=== TEXTO DE LECTURA ===

En el huerto de las Mujercitas

Gloria V. Casañas

Fragmento

LA “OTRA” LOUISA
Introducción

“Amo demasiado mi libertad como para tener prisa alguna en renunciar a ella por ningún hombre.”

Me gustaría que alguien confeccionara para mí un gorro de seda verde con cintas rojas como el que la madre de Louisa May Alcott cosió para que su hija usara en sus arrebatos de escritura. También quisiera remar en las aguas de Walden, el lago que inspiró a Henry David Thoreau para escribir La vida en los bosques, como lo hizo Louisa en compañía del pensador. O visitar el estudio crepuscular de Ralph Waldo Emerson y recorrer su biblioteca, igual que Louisa mientras fueron vecinos en Concord. Nada de eso puedo hacer y me conformo con imaginar aquellas escenas, y a una joven Louisa May Alcott lanzándose colina abajo a todo correr, dejando atrás a los muchachos del vecindario a los que gustaba desafiar en alocadas carreras. Julian Hawthorne, el hijo del escritor de La letra escarlata y vecino también en Concord, decía admirado que Louisa corría como una gacela, saltaba vallas y trepaba árboles. Eso solo bastaría para convertir a una muchacha de la época victoriana en un caso difícil. Y es que mucho antes de escribir la obra que la convirtió en la autora estadounidense más querida en su tiempo y para siempre, Louisa May Alcott ya crecía como una “mujercita” impulsiva, observadora y de carácter poco convencional.

Desde la infancia convivió con las ideas de vanguardia de sus padres y luego de los amigos y vecinos de Boston y Concord que daban conferencias y se visitaban unos a otros, un grupo de intelectuales que dejó profunda huella en lo que hoy se considera el auténtico espíritu de América.

Su alter ego en la ficción de Mujercitas —Jo March— expresa el anhelo de la propia Louisa de alcanzar el éxito como escritora. Deseaba la fama.

===

— TAREAS DEL EJERCICIO —
A - Nombra todas las obras literarias que se mencionan por su título en la introducción del texto sobre Louisa May Alcott.
B - Según el texto sobre Louisa May Alcott, ¿cómo era el gorro que su madre le cosió para sus arrebatos de escritura?
C - Indica si cada afirmación coincide con el texto sobre Louisa May Alcott: (i) Louisa remó en el lago Walden junto a Thoreau. (ii) Quien escribe la introducción afirma que puede visitar el estudio de Emerson. (iii) Jo March expresa el deseo de Louisa de triunfar como escritora.

=== DATOS MOSTRADOS ===

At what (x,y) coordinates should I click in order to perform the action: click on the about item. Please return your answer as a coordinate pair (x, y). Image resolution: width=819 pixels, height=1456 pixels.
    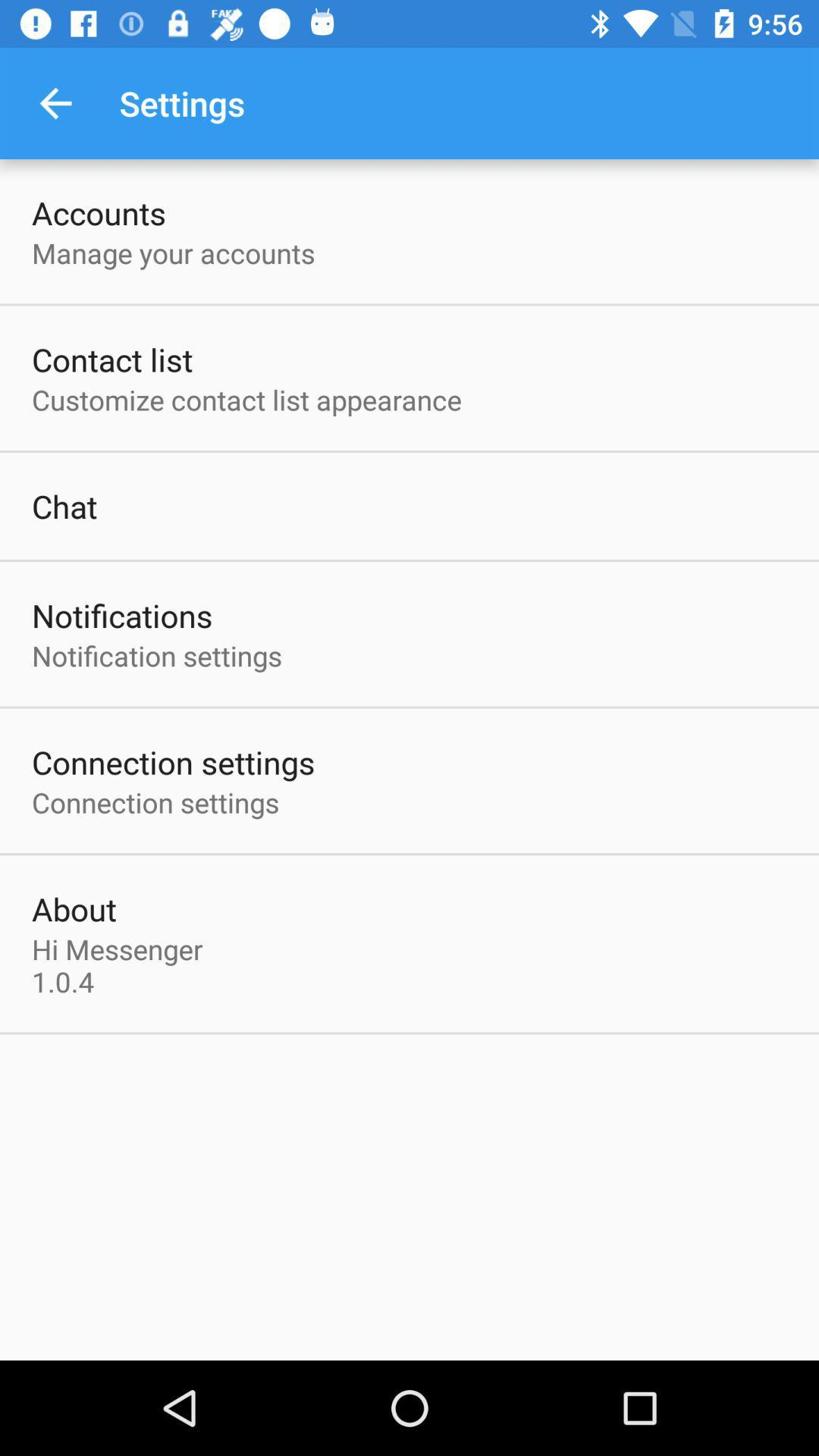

===

— RESPUESTAS EN ORDEN —
A - La vida en los bosques, La letra escarlata, Mujercitas

B - Era un gorro de seda verde con cintas rojas.

C -
(i) Sí: "como lo hizo Louisa en compañía del pensador".
(ii) No: "Nada de eso puedo hacer".
(iii) Sí: "expresa el anhelo de la propia Louisa de alcanzar el éxito como escritora".